Others expressed shock that such an incident had occurred in the neighborhood.
"I've been living here four years, and it's quiet like a church mouse," said John Dingus Jr., a landscaper who lives down the street from the Wegner's home.
In a sign of how rarely such events occur in South Riding, the general manager of the South Riding homeowners association issued a statement about the incident yesterday, saying that both teenagers were "known to be upstanding residents of our community" and that the whole neighborhood had been saddened.
At Broad Run, the school day began with a somber meeting for grieving teachers. Over the public-address system, Markley asked that students remember the two during the school's mandated minute of silence -- and warned students against spreading rumors about how the shootings might have happened.

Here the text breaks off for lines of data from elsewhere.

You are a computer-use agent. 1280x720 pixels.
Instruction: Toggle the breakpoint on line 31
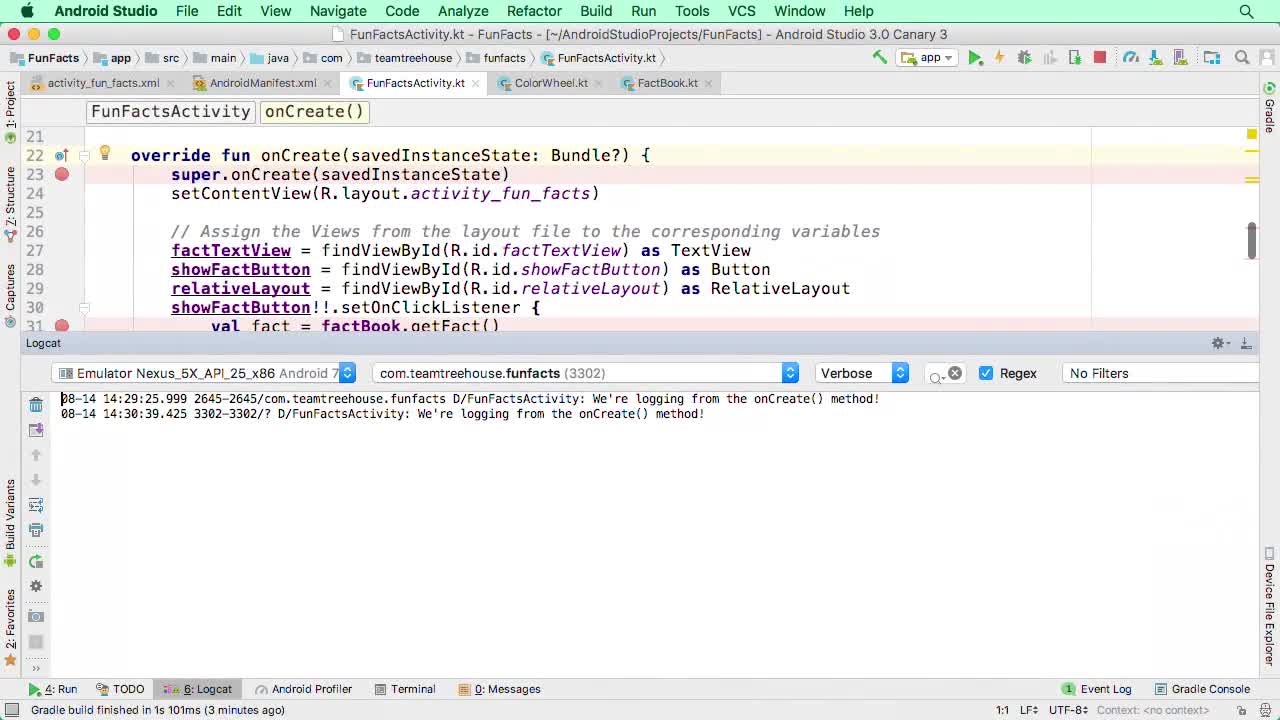tap(62, 326)
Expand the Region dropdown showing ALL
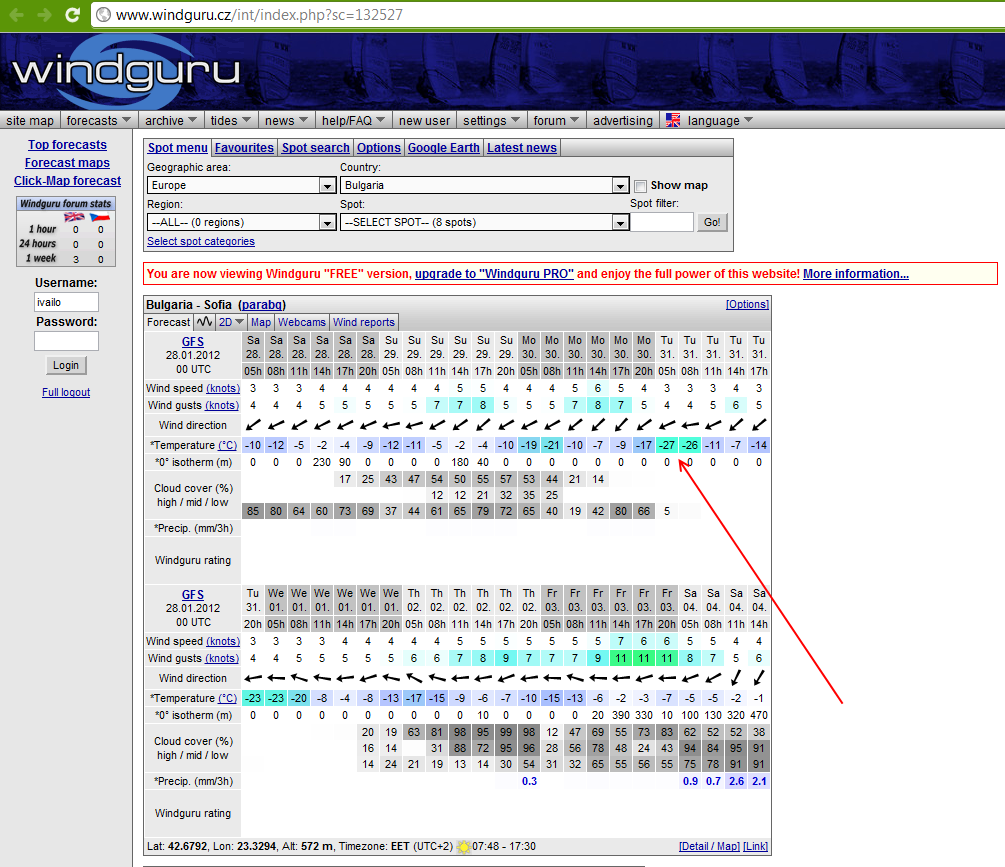Screen dimensions: 1005x867 click(241, 223)
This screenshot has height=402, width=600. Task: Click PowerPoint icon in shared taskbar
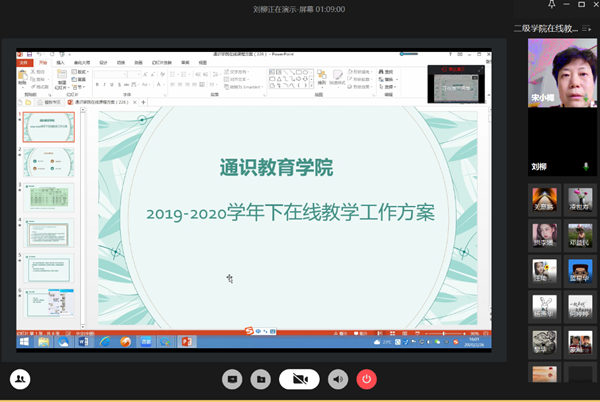tap(185, 341)
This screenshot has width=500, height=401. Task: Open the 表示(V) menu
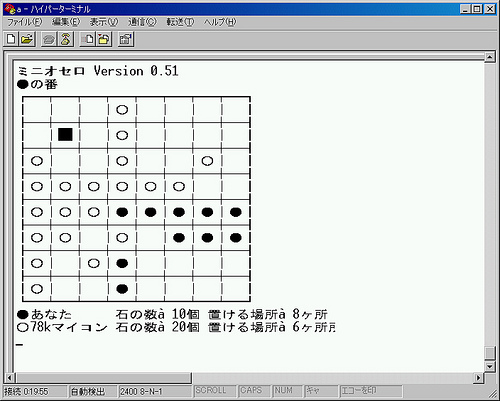coord(104,22)
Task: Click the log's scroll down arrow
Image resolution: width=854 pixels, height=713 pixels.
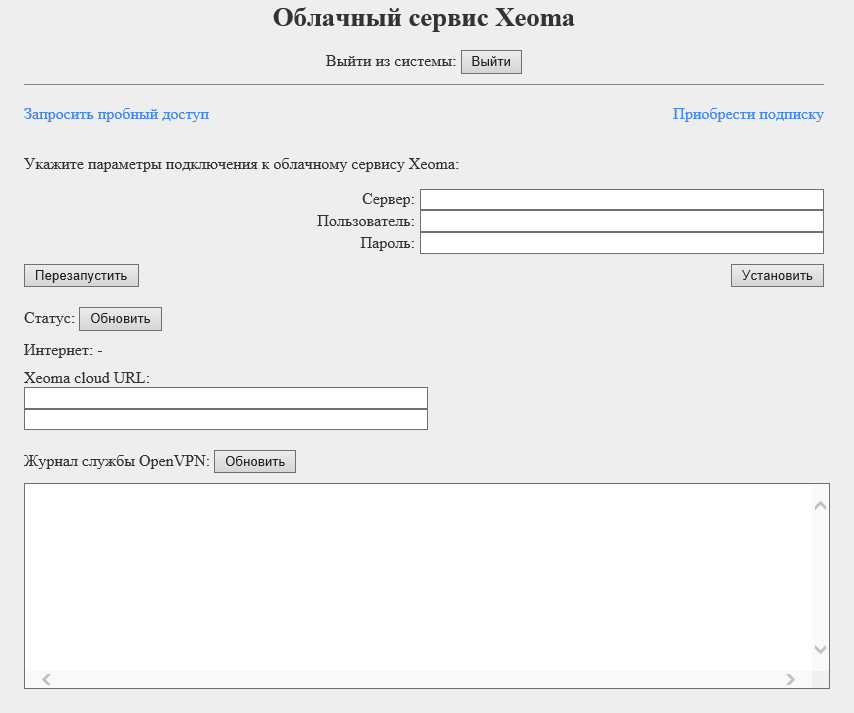Action: (x=820, y=649)
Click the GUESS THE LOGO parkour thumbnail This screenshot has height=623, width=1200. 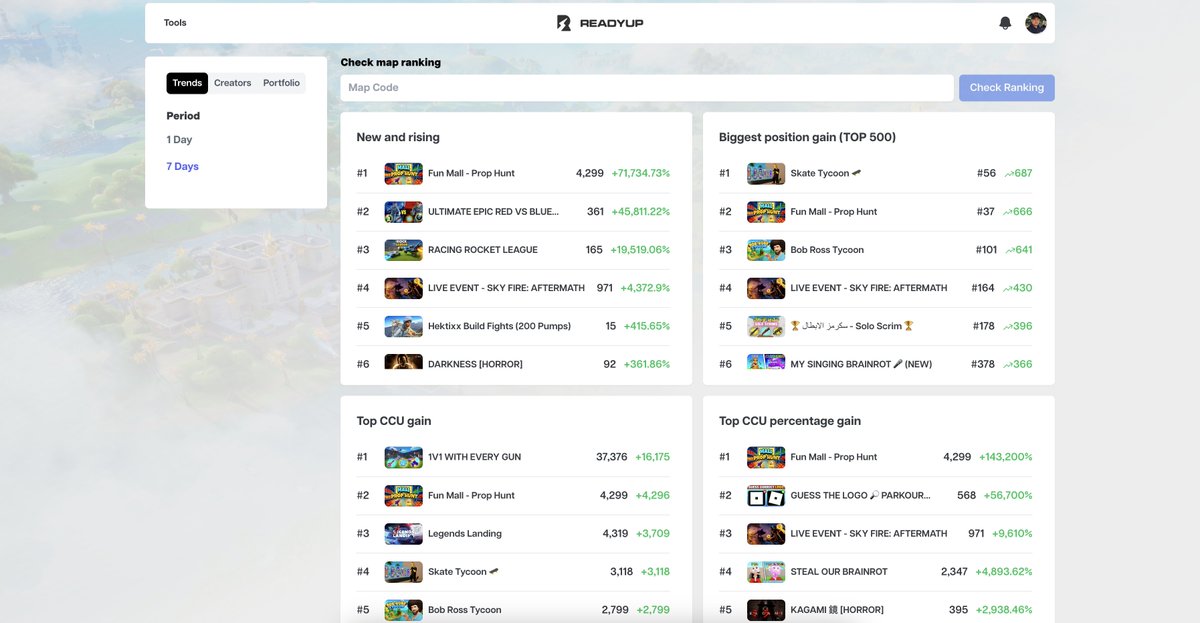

In March, Donald Nicholas Shomaker, also 15, was shot and killed in the basement of a friend's house. Authorities ruled the shooting an accident, and Matthew J. Lathram, 17 at the time of the shooting, pleaded guilty to involuntary manslaughter.
Alex Gallo, 17, said discussion in her classroom yesterday revolved around the tragedies and ways to help students keep their problems from spinning out of control.
"This is the second time, so there might be a sense that it isn't a fluke," said Gallo, president of the student government. At the same time, she said, the shootings were "not characteristic of our community or our school."
Markley said attendance was high at school yesterday, so students could grieve together.
"They've got to find a way to get through this and understand something that is very hard to understand," he said.